TASK DETAILS → Can you rewrite the entries from the line with "The image size is (245, 209)." up to and including the line with "tap(387, 35)", requests included, offsetting every coordinate in the answers by -27? Leave the pictures out of your answer.

STORED DATA →
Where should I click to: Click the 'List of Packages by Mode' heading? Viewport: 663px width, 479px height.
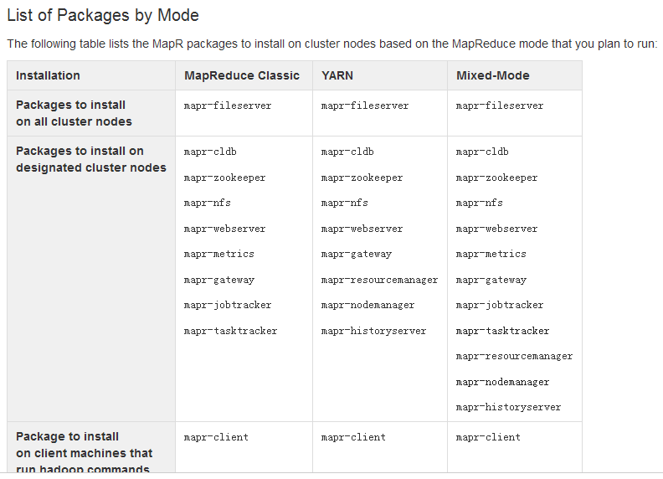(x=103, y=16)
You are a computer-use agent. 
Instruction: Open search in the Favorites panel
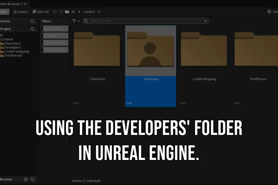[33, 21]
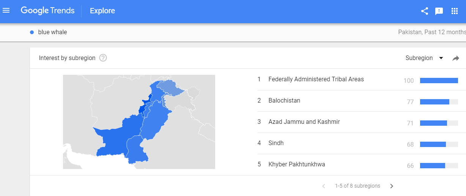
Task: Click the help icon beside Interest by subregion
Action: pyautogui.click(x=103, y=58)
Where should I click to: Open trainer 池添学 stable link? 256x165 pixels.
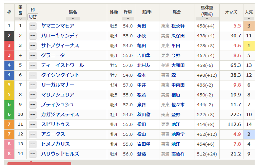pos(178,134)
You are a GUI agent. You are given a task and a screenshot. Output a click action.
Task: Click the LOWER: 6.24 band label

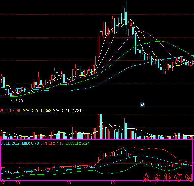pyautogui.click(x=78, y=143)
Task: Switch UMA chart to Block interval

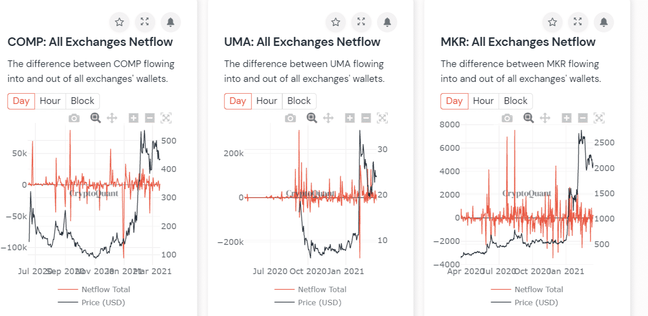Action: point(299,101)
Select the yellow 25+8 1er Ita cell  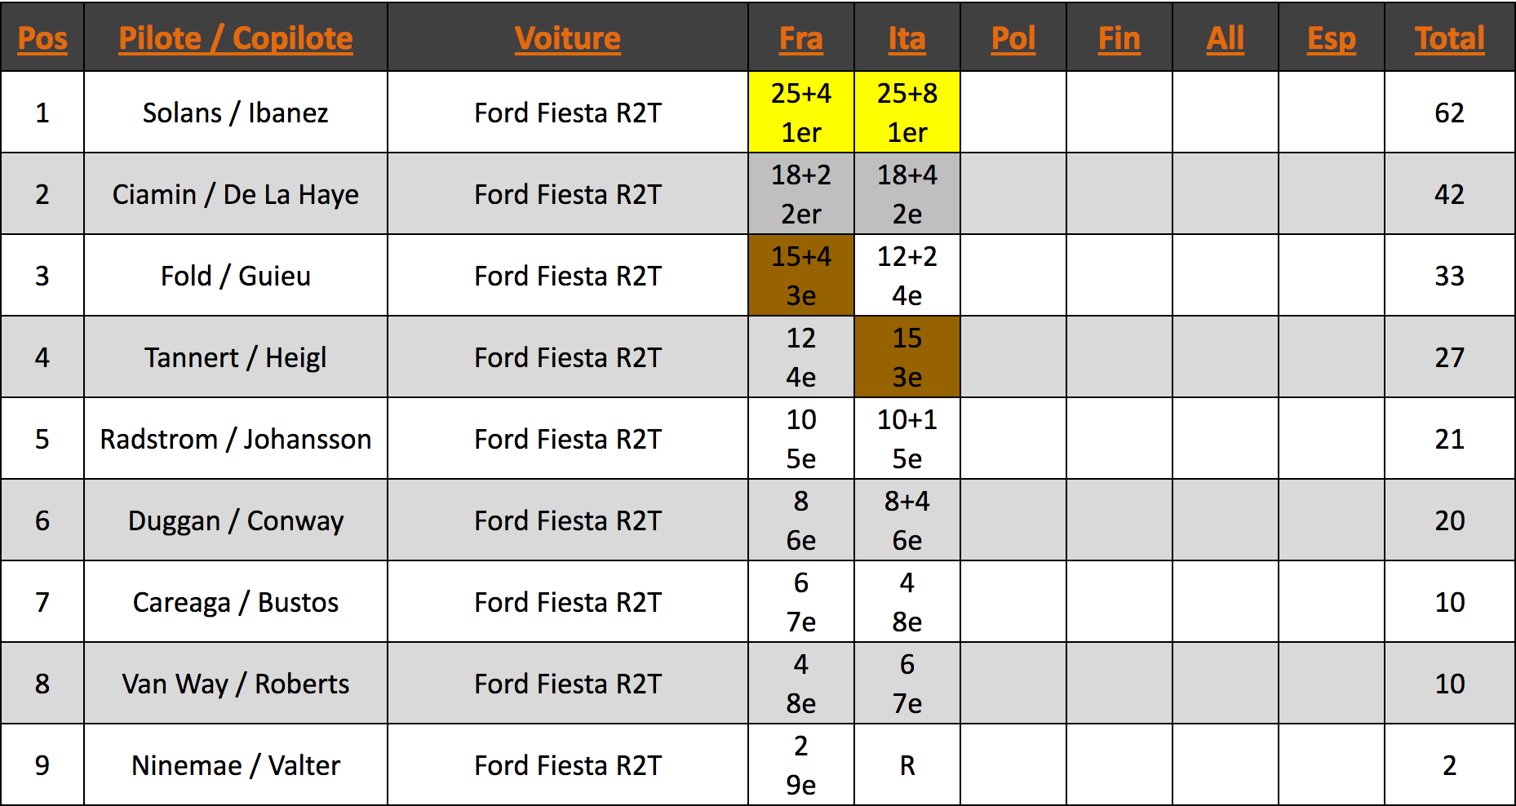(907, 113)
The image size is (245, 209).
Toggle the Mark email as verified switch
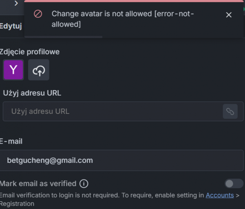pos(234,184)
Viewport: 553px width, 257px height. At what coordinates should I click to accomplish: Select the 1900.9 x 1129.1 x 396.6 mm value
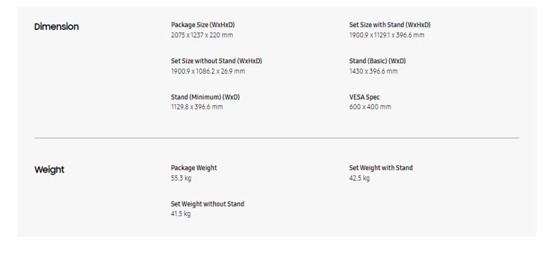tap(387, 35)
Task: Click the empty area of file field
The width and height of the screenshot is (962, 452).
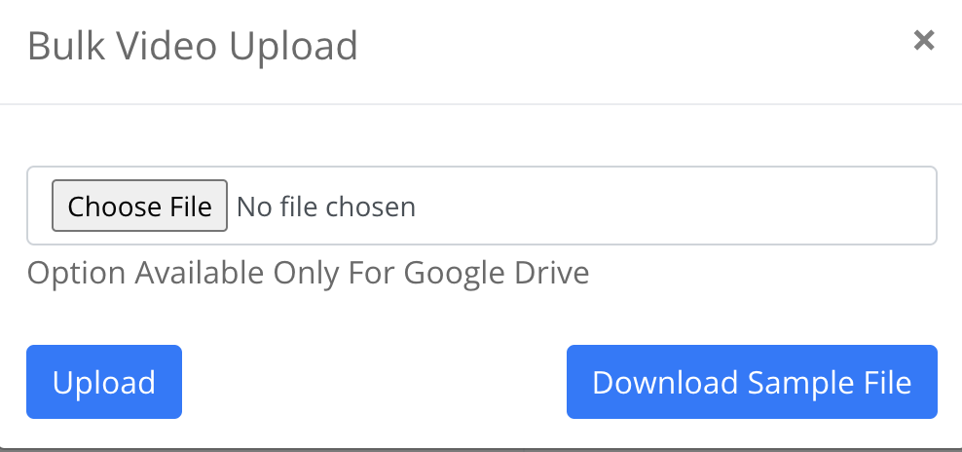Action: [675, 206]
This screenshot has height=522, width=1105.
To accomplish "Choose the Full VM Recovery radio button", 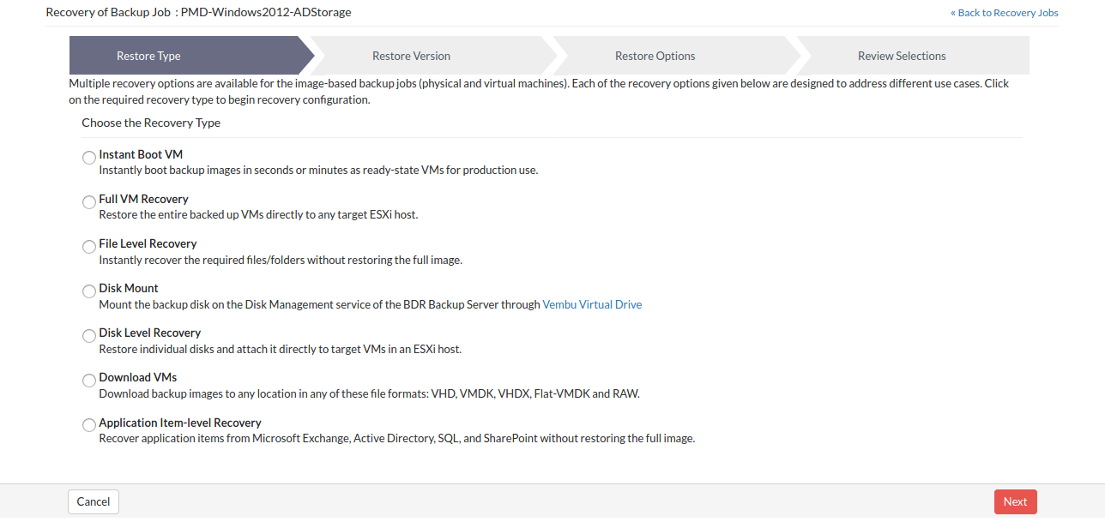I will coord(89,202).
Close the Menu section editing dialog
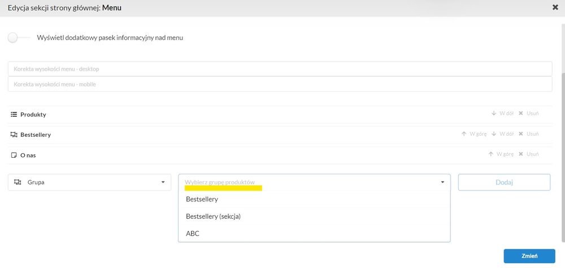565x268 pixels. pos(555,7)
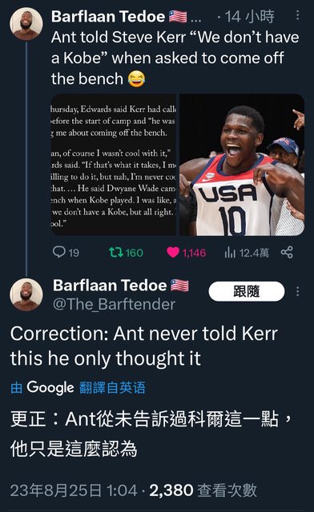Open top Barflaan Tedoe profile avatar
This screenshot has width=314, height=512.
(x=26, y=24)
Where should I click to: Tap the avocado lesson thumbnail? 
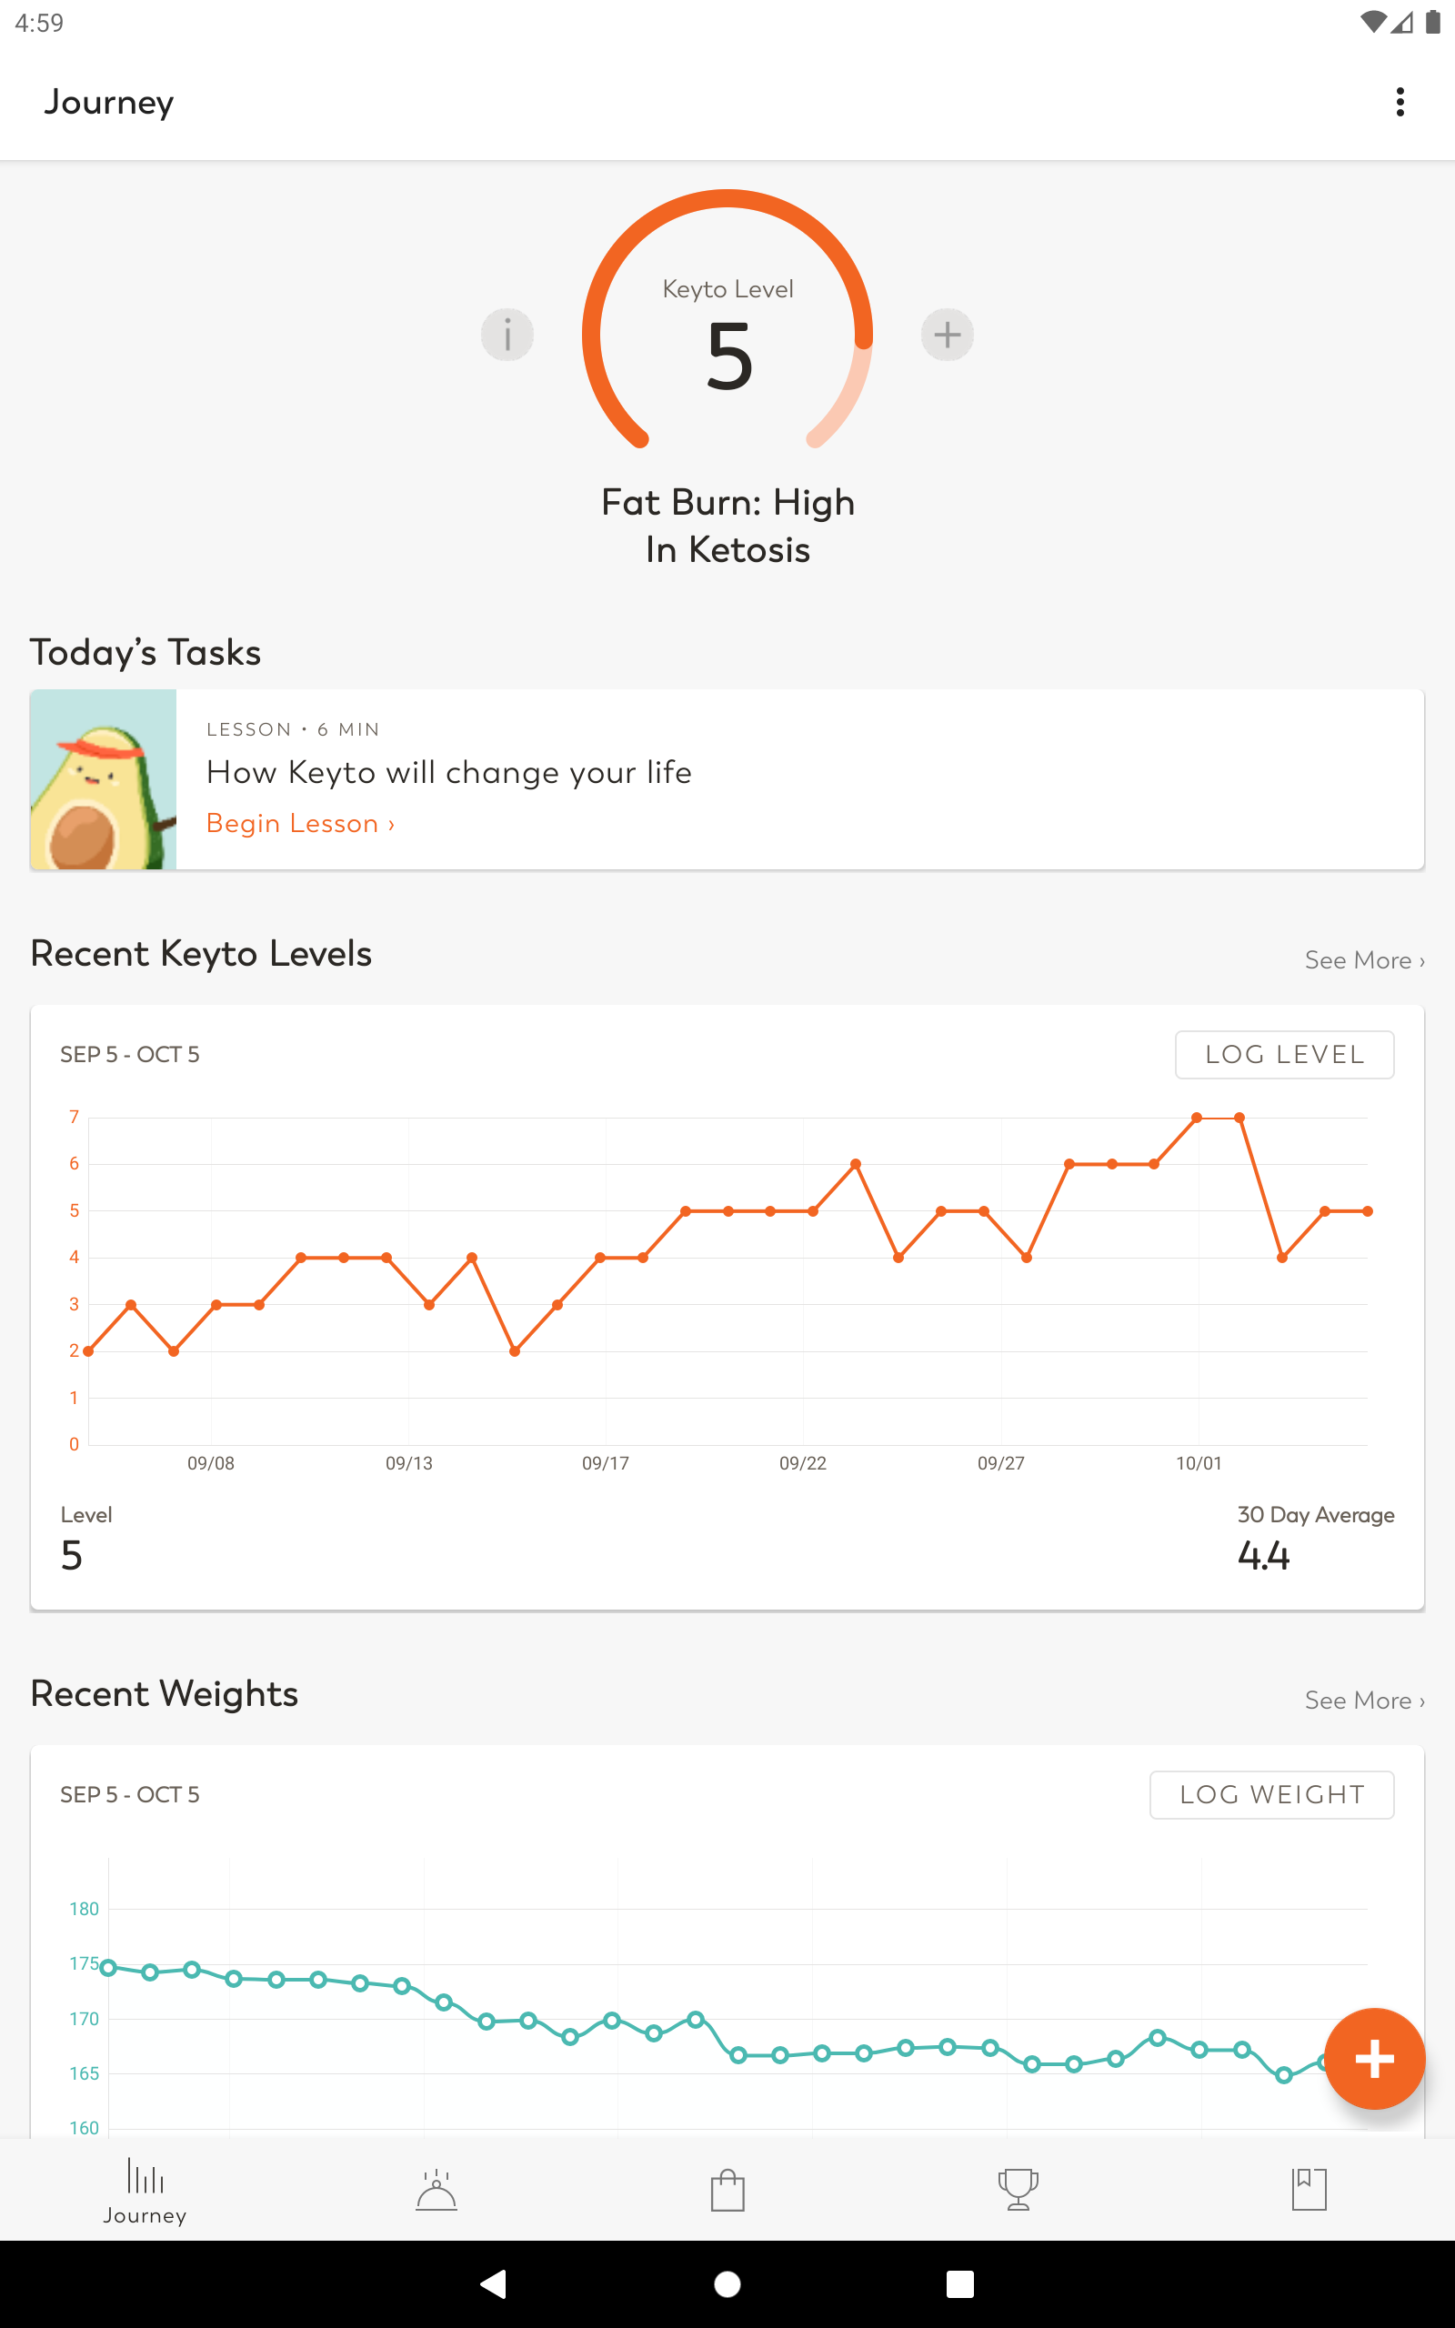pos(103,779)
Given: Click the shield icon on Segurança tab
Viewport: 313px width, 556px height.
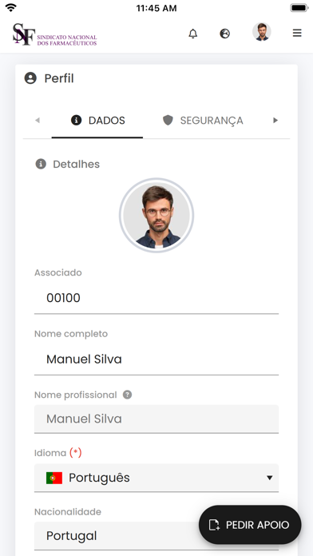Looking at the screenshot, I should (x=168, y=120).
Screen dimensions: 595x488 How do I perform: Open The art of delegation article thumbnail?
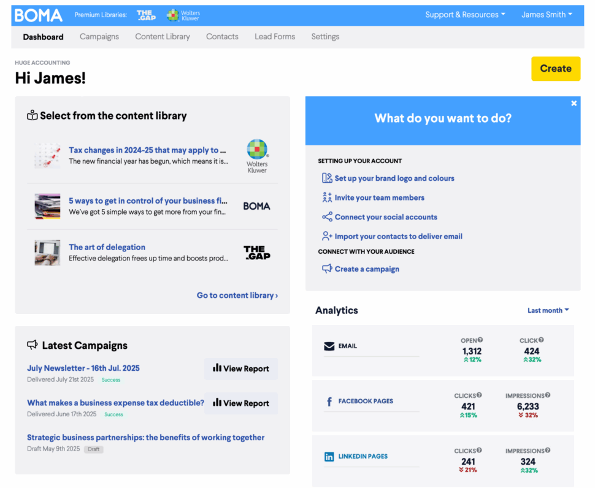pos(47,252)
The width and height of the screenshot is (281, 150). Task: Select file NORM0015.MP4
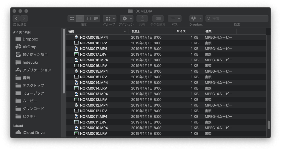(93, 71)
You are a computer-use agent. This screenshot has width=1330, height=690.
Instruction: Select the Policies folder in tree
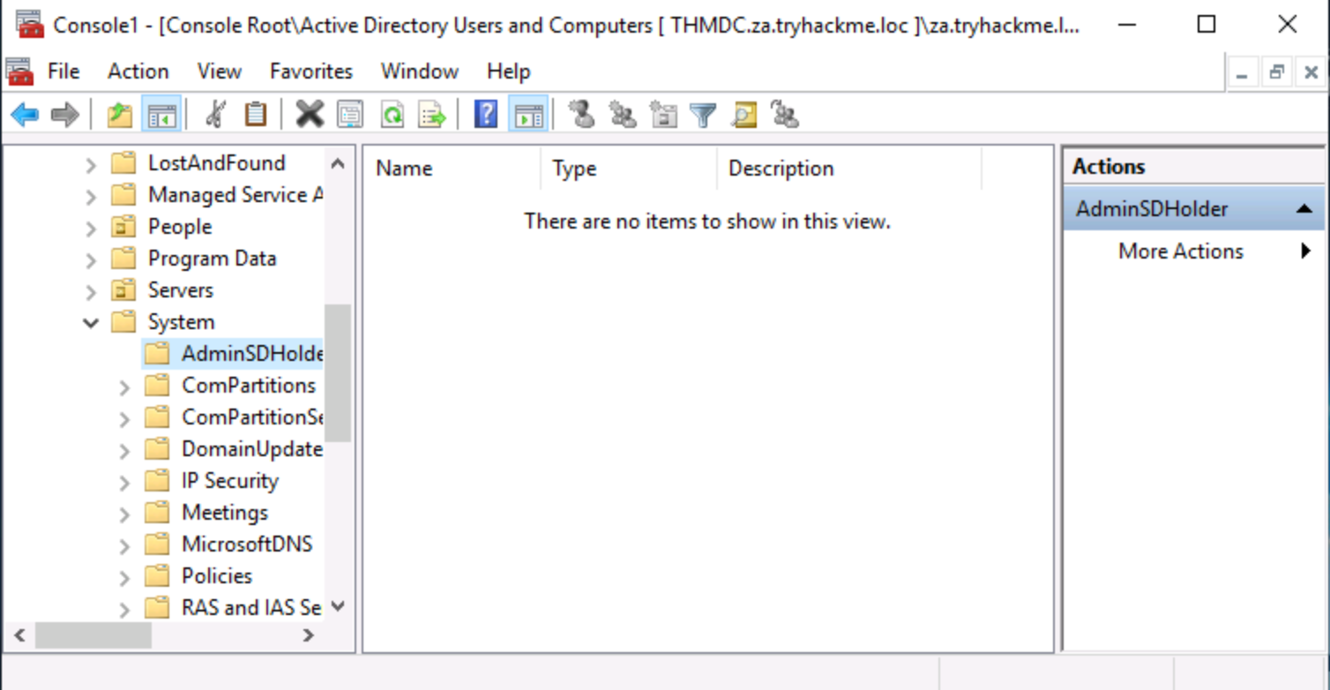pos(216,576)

PROBLEM SOLUTION →
The image size is (245, 209).
Toggle the Mark email as verified switch
pos(207,157)
Viewport: 553px width, 257px height. At what coordinates should I click to accomplish: Select the 1900.9 x 1129.1 x 396.6 mm value
tap(360, 8)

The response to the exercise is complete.